I have Apache Beam pipeline that reads data from Google Cloud Datastore. Pipeline is ran in Google Cloud Dataflow in batch mode and it is written in Python.
Problem is with templated argument which I'm trying to use to create Datastore query with dynamic timestamp filter.
Pipeline is defined as follows:
import apache_beam as beam
from apache_beam.options.pipeline_options import PipelineOptions
from apache_beam.io.gcp.datastore.v1new.datastoreio import ReadFromDatastore
from apache_beam.io.gcp.datastore.v1new.types import Query
class UserOptions(PipelineOptions):
@classmethod
def _add_argparse_args(cls, parser):
parser.add_value_provider_argument('--filter', type=int)
pipeline_options = PipelineOptions()
with beam.Pipeline(options=pipeline_options) as p:
user_options = pipeline_options.view_as(UserOptions)
data = (p
| 'Read' >> ReadFromDatastore(build_query(user_options.filter.get()))
| ...
And build_query
function as follows:
def build_query(filter):
return Query(
kind='Kind',
filters=[('timestamp', '>', filter)],
project='Project'
)
Running this leads to error RuntimeValueProvider(...).get() not called from a runtime context
.
I have also tried ReadFromDatastore(build_query(user_options.filter))
But then error is ValueError: (u"Unknown protobuf attr type [while running 'Read/Read']", <class 'apache_beam.options.value_provider.RuntimeValueProvider'>)
.
Everything works just fine if templated argument is removed from equation eg. like this: ReadFromDatastore(build_query(1563276063))
. So the problem is with using templated argument while building Datastore query.
My guess is that build_query
should be defined some other way but after spending some time with documentation and googling I still have no idea how.

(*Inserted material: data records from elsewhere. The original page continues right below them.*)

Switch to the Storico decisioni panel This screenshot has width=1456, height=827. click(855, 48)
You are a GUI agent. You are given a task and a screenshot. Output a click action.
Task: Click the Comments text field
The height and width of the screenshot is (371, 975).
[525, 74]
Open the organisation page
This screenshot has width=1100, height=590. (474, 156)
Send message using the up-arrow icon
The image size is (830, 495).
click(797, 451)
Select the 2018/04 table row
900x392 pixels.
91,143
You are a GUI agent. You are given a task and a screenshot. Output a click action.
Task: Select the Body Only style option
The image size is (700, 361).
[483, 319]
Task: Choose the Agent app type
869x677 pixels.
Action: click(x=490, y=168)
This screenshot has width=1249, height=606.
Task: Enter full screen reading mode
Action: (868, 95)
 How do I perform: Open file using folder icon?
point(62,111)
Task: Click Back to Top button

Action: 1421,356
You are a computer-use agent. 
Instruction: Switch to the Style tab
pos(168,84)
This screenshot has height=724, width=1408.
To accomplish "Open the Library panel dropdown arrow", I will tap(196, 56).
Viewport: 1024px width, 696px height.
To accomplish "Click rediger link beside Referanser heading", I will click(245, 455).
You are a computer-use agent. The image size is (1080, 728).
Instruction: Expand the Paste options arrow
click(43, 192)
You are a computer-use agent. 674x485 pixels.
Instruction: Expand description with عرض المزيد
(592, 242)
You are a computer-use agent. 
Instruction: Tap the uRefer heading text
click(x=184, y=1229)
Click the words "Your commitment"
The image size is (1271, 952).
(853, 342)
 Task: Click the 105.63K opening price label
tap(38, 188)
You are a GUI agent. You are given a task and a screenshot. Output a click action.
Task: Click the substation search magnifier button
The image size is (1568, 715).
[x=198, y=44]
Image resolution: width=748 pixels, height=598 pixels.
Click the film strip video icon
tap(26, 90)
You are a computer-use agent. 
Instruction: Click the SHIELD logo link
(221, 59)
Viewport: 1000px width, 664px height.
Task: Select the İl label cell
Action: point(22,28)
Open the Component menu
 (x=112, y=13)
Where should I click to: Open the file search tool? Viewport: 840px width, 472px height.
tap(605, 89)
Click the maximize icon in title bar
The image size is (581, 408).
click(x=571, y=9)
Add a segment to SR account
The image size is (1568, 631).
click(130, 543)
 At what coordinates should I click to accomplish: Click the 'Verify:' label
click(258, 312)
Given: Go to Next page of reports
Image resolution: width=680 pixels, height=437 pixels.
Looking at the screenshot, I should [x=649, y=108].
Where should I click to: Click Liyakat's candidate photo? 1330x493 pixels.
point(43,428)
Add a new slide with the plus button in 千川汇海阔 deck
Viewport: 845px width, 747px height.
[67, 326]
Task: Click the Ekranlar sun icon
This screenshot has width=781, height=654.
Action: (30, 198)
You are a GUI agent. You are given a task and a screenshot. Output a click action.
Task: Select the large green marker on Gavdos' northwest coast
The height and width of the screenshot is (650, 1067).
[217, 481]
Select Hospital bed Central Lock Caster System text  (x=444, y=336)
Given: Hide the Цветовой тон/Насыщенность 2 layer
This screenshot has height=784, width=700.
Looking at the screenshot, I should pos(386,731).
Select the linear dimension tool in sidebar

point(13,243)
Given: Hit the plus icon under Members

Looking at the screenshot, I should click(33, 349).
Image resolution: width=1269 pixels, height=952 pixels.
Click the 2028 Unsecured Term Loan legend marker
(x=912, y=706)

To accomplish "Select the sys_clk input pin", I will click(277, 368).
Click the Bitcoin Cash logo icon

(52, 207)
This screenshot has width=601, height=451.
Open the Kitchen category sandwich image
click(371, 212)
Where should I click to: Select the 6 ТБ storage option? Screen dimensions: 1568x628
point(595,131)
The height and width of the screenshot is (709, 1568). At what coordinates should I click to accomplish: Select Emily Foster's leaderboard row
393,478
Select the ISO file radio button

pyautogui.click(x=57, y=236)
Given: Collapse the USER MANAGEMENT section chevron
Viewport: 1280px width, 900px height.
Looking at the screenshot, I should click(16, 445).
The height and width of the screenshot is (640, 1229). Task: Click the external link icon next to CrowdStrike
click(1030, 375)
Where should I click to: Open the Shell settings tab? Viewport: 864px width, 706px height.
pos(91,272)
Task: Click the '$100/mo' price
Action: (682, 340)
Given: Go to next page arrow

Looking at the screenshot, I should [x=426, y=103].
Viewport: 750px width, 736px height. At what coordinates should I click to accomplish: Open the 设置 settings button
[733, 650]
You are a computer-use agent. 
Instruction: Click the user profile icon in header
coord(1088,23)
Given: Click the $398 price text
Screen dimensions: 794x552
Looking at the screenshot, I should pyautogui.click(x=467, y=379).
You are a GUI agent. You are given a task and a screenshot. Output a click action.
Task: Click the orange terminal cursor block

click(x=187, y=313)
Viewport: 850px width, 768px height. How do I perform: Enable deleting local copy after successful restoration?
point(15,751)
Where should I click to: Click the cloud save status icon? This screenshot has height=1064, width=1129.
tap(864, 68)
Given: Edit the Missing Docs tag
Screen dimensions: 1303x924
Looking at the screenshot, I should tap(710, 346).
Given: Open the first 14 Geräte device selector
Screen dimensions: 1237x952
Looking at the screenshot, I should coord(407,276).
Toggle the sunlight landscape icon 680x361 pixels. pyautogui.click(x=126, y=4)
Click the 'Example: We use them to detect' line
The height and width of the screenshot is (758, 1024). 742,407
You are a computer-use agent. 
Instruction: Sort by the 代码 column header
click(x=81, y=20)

Any suggestions how I could solve this are highly appreciated!
EDIT 1
Actually, in this case filter is always relative to current timestamp so passing it as an argument is probably not even necessary if there is some other way to use dynamic values. Tried with ReadFromDatastore(build_query(int(time())-90000))
but two consecutive runs contained exactly same filter.